● **DIRECTIONS FOR THIS TASK**:
Look through the data and write out every line with the word "will" in it.

START EXTRACTED INFORMATION

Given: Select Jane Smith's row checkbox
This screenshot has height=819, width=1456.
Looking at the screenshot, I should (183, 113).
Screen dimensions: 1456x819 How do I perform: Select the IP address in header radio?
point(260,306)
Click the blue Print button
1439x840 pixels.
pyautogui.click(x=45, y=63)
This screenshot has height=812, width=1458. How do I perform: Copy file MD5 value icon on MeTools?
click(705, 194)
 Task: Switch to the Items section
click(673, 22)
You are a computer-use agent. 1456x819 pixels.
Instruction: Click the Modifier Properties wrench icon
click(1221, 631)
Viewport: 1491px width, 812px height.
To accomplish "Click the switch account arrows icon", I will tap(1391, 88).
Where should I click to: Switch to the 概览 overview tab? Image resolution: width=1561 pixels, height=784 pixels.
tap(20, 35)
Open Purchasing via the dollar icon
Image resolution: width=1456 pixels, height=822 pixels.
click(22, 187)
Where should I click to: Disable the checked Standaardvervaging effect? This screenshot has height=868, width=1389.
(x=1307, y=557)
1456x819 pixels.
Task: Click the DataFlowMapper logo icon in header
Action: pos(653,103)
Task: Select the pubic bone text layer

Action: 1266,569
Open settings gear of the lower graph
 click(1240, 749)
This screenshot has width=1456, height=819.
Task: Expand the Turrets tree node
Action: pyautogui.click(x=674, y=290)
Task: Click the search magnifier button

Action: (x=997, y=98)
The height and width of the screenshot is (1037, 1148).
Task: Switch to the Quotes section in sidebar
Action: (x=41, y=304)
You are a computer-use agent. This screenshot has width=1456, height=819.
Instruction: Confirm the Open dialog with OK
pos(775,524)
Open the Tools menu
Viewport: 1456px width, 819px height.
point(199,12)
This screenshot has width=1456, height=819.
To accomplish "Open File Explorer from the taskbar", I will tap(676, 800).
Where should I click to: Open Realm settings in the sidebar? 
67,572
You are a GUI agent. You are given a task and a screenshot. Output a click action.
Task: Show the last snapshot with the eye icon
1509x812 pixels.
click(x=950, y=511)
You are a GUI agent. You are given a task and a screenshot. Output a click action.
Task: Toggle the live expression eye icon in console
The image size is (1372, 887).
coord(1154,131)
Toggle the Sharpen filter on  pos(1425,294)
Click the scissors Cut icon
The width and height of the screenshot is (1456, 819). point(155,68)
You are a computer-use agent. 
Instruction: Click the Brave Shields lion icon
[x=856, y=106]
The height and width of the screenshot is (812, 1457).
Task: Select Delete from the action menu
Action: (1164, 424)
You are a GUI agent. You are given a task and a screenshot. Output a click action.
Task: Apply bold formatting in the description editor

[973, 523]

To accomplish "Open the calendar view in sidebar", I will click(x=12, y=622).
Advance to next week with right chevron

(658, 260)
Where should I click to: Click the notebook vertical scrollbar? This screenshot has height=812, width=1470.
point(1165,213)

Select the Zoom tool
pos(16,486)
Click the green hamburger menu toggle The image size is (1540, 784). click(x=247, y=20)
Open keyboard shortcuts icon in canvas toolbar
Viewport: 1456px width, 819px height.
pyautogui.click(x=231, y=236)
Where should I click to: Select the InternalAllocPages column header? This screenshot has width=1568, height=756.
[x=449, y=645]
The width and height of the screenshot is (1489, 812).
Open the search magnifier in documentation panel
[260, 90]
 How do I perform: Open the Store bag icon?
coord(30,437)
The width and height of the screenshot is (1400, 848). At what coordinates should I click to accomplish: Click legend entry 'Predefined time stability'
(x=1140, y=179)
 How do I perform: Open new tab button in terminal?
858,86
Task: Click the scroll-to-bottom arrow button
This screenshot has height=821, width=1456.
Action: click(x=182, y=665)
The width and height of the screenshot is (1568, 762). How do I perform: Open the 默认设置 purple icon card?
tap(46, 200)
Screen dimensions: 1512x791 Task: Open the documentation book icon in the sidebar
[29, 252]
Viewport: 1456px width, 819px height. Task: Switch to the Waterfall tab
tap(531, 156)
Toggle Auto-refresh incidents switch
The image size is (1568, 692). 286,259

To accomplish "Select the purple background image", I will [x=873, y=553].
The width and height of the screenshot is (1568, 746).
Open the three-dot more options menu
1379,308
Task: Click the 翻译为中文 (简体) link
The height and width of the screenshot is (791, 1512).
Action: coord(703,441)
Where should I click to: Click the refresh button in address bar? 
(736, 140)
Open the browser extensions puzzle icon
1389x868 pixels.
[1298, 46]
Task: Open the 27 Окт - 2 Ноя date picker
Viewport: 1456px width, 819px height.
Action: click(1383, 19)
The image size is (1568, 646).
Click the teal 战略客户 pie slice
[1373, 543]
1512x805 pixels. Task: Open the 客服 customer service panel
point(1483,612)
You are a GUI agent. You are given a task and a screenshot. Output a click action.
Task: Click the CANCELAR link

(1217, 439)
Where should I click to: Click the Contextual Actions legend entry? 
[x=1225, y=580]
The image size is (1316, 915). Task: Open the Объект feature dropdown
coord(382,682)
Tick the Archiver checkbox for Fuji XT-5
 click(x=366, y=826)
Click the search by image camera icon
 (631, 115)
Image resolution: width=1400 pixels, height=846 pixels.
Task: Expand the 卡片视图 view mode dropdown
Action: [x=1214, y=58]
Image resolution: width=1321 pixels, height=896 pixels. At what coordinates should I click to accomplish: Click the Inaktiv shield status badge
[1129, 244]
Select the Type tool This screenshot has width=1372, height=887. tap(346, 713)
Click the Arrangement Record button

END EXTRACTED INFORMATION

● **RESPONSE AREA**:
To accomplish "Click the switch account arrows icon", I will tap(1391, 88).
To accomplish "Open File Explorer from the taskbar", I will tap(676, 800).
To accomplish "Open the calendar view in sidebar", I will click(x=12, y=622).
To accomplish "Select the purple background image", I will [x=873, y=553].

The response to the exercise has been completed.